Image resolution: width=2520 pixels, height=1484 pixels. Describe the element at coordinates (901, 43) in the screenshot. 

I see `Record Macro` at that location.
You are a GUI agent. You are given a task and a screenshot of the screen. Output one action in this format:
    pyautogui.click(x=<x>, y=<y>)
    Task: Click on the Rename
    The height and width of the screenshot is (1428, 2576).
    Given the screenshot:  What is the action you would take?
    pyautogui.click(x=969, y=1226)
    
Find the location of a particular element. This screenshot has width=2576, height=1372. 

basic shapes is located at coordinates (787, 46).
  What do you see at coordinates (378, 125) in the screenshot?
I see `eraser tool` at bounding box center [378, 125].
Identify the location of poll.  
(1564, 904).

Requirements:
Pick out every line in the records above that contains the string "element" and copy each one. Treat uppercase and lowercase as different.

The solution:
Image resolution: width=2520 pixels, height=1484 pixels. Describe the element at coordinates (901, 43) in the screenshot. 
Find the location of a particular element. This screenshot has width=2576, height=1372. 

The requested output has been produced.